Molto dipenderà da come i governi decideranno di spendere l’enorme quantità di denaro che è stata messa sul tavolo per rianimare l’economia. Puntare sugli investimenti green potrebbe essere un buon affare, ma al momento si contano più buoni propositi che piani concreti, anche perché i governi stanno ancora cercando di salvare il salvabile del vecchio mondo sconvolto dalla pandemia. Una spinta importante potrebbe arrivare dall’Europa: Frans Timmermans, commissario per il Green Deal europeo, ha ripetuto allo sfinimento che non sarà speso un solo euro per sostenere le industrie inquinanti. La volontà di vincolare gli stimoli economici alla sostenibilità ambientale è stata ribadita più volte dai vertici della Commissione Europea, e altri Paesi come la Corea del Sud e la Nuova Zelanda hanno già annunciato di voler seguire l’esempio. Negli Stati Uniti, invece, la partita sembra legata a doppio filo all’esito delle elezioni presidenziali di novembre.
Dopo la crisi finanziaria del 2008-2009 solo il 16% degli stimoli alla ripresa vennero destinati a investimenti green stavolta dobbiamo fare di meglio.
Del resto, non è stata la pandemia, di per sé, a causare il crollo delle emissioni di gas serra, bensì la nostra risposta alla pandemia. Quando alla fine di gennaio il governo di Pechino sigillò Wuhan e altre dieci città della provincia dell’Hubei, mettendo in quarantena decine di milioni di persone, il mondo guardò a quel che avveniva in Cina con un misto di incredulità, terrore e ammirazione. Nessuno immaginava che i governi di mezzo mondo avrebbero avuto il coraggio di imporre misure altrettanto drastiche e dolorose per fronteggiare l’emergenza.
Decarbonizzare l’economia può sembrare un’impresa impossibile, eppure abbiamo appena imparato che durante un’emergenza ciò che fino al giorno prima appariva impossibile, il giorno dopo può diventare inevitabile.
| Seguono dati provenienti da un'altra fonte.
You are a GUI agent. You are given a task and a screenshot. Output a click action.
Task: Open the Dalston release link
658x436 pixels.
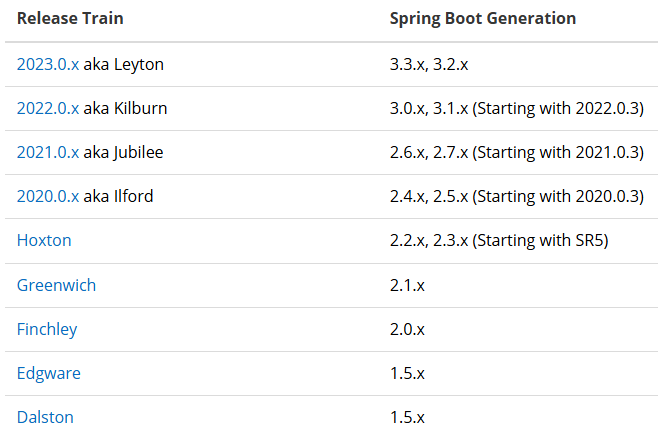[45, 417]
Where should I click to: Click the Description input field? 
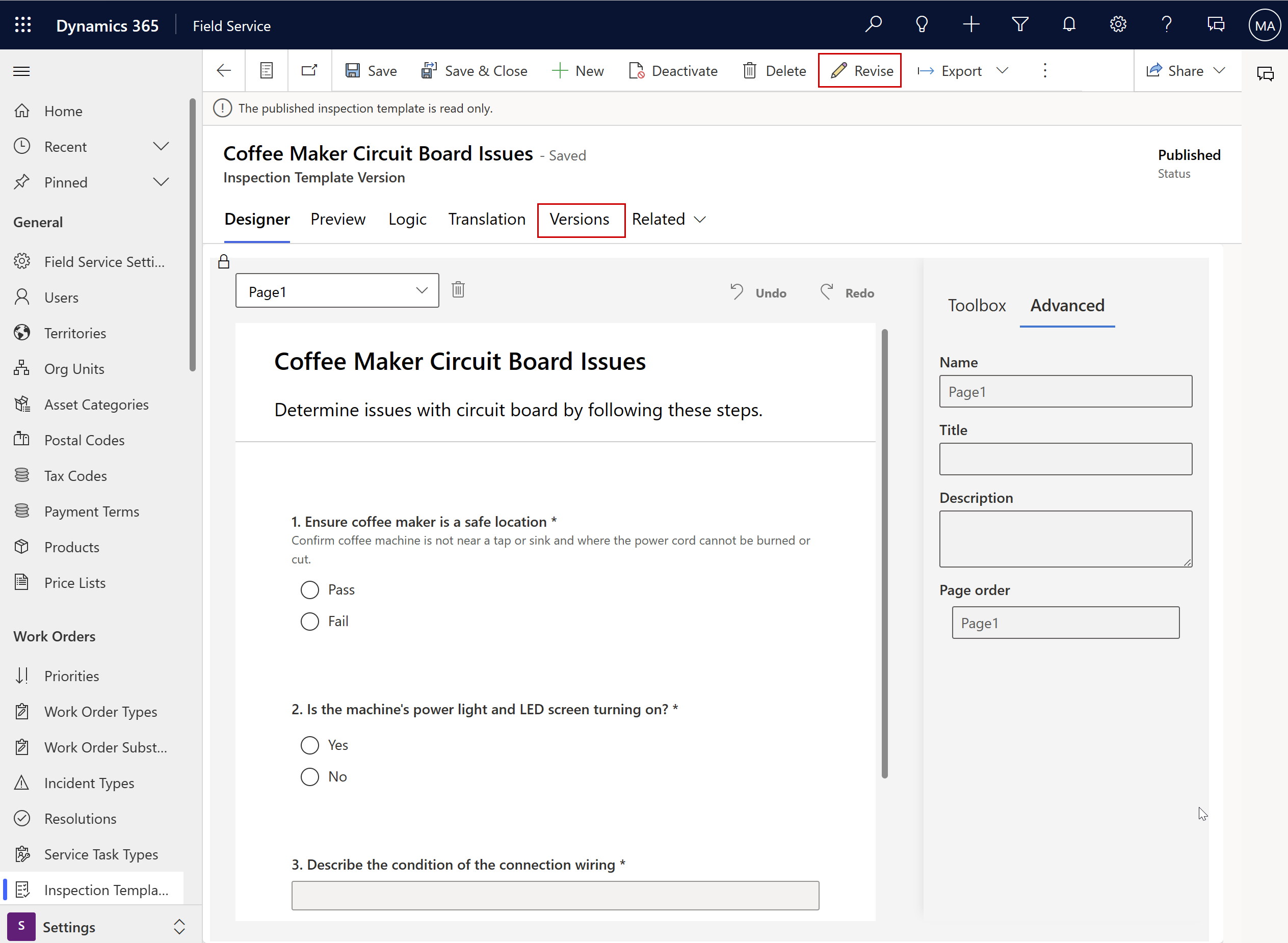click(1064, 538)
Qualcosa di quel che abbiamo vissuto è destinato a restare. Ci siamo accorti, per esempio, come oggi le città siano spesso progettate per le auto e non per le persone, ma abbiamo capito anche che le abitudini di consumo possono cambiare e che, se non vogliamo che tutto torni come prima, servono mutamenti strutturali in ogni aspetto della nostra società.
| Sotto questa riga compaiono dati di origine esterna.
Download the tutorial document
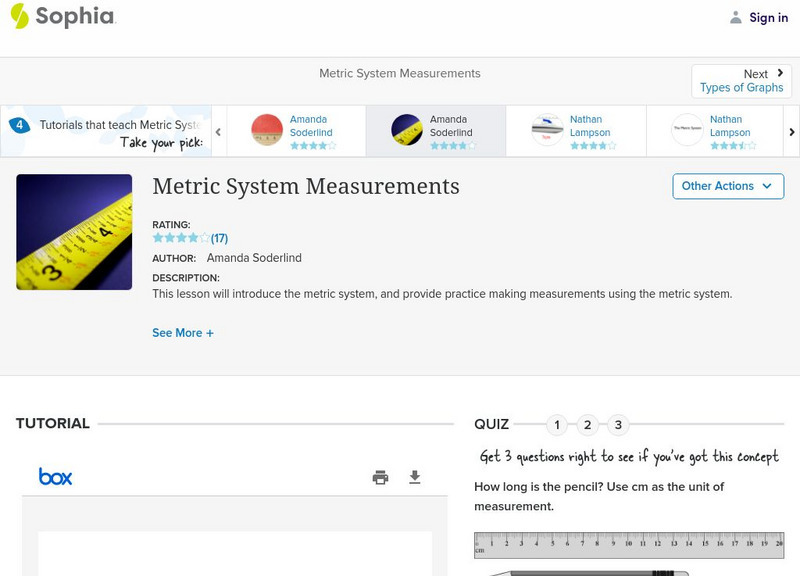This screenshot has width=800, height=576. tap(415, 477)
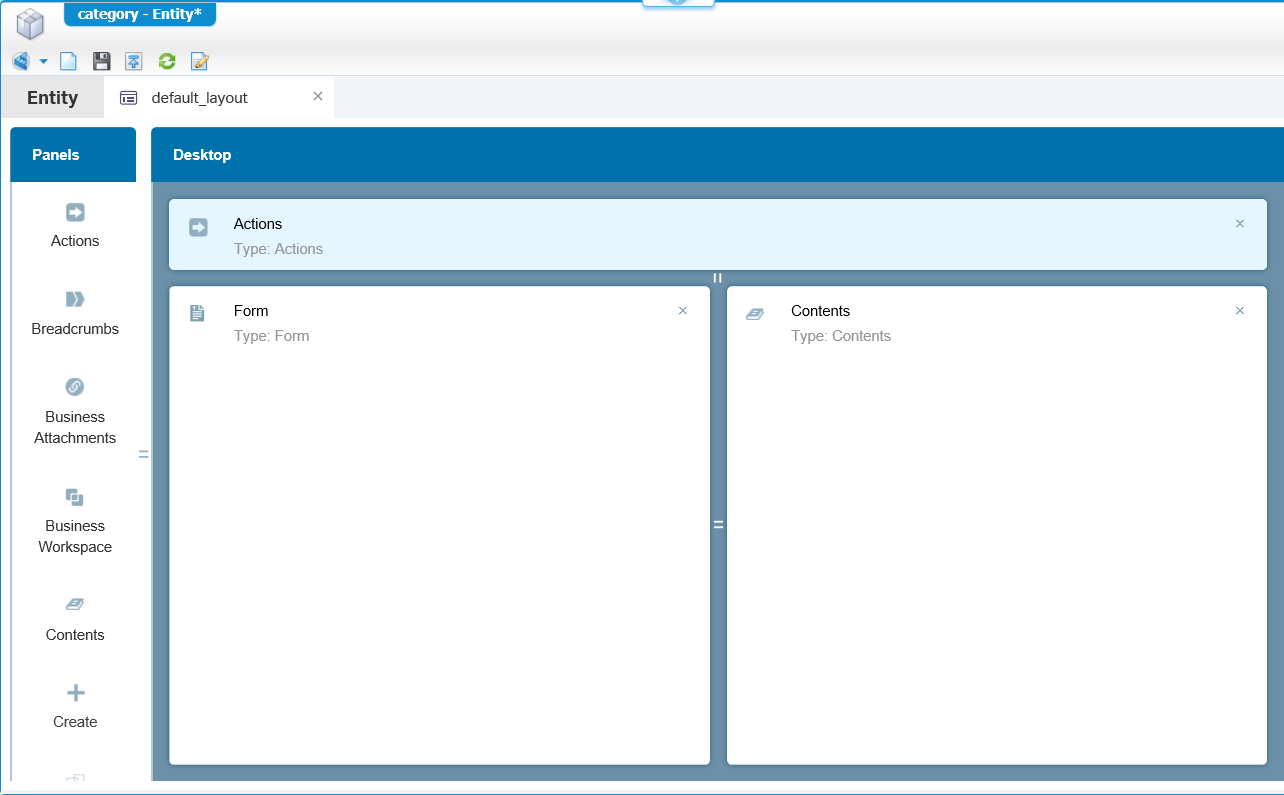Click the Save floppy disk icon
The width and height of the screenshot is (1284, 795).
101,62
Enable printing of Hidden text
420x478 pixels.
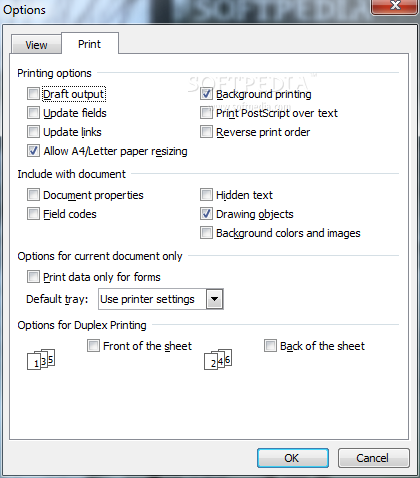coord(206,195)
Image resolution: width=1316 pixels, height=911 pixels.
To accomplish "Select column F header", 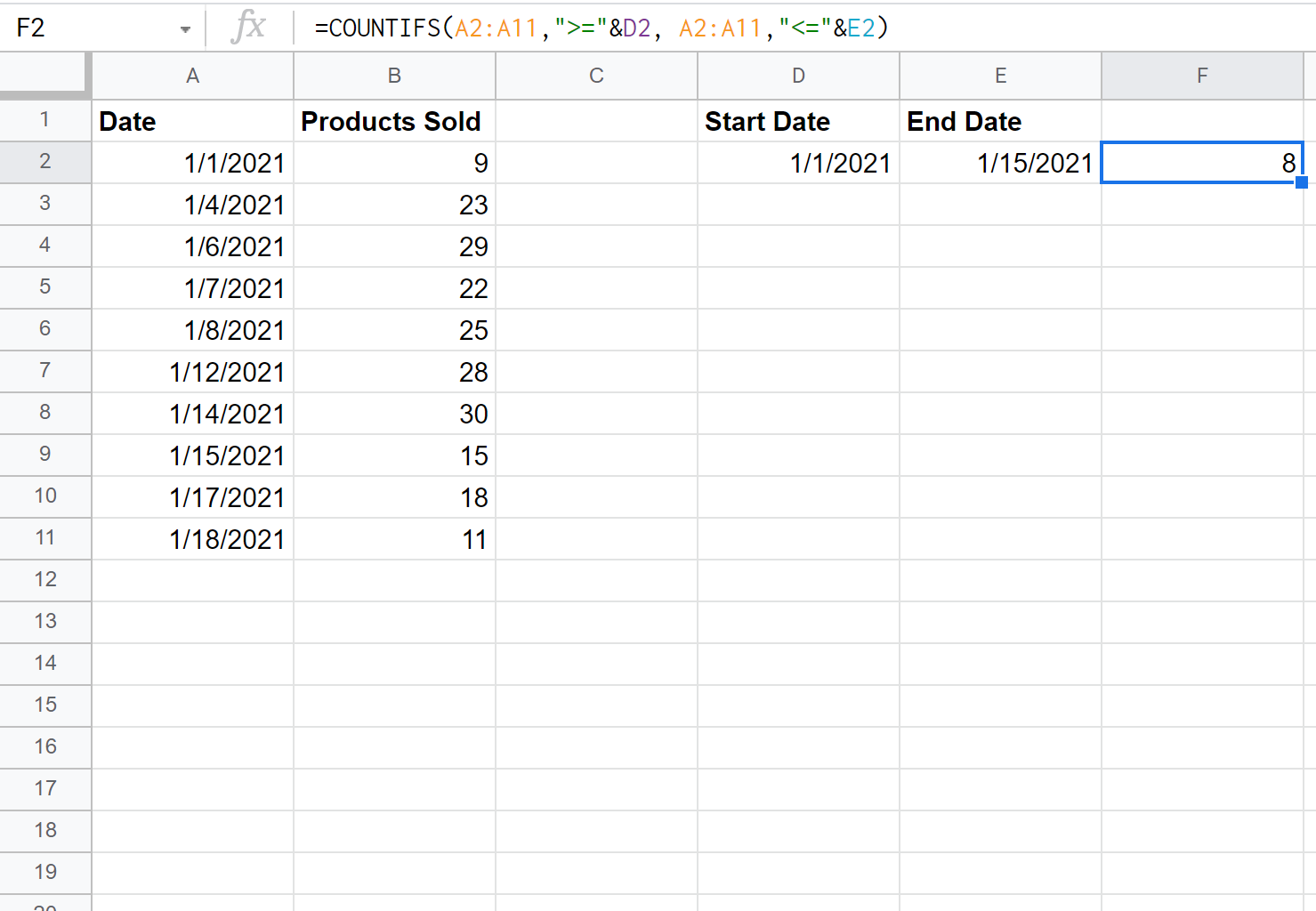I will coord(1201,77).
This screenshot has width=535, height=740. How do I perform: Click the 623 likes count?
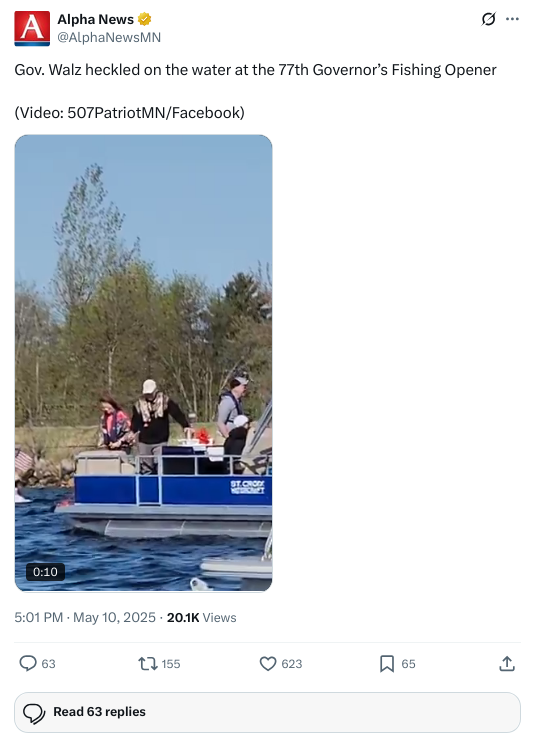coord(292,664)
A causa dell’emergenza sanitaria abbiamo quantomeno avuto l’opportunità di guardare in faccia la nostra dipendenza dalle emissioni e la nostra ubriacatura da petrolio. Adesso dobbiamo guardare oltre, e trovare un rimedio. Non avremo mai un vaccino contro la crisi climatica: l’unica strada che conosciamo è sbarazzarci dei combustibili fossili prima che sia troppo tardi.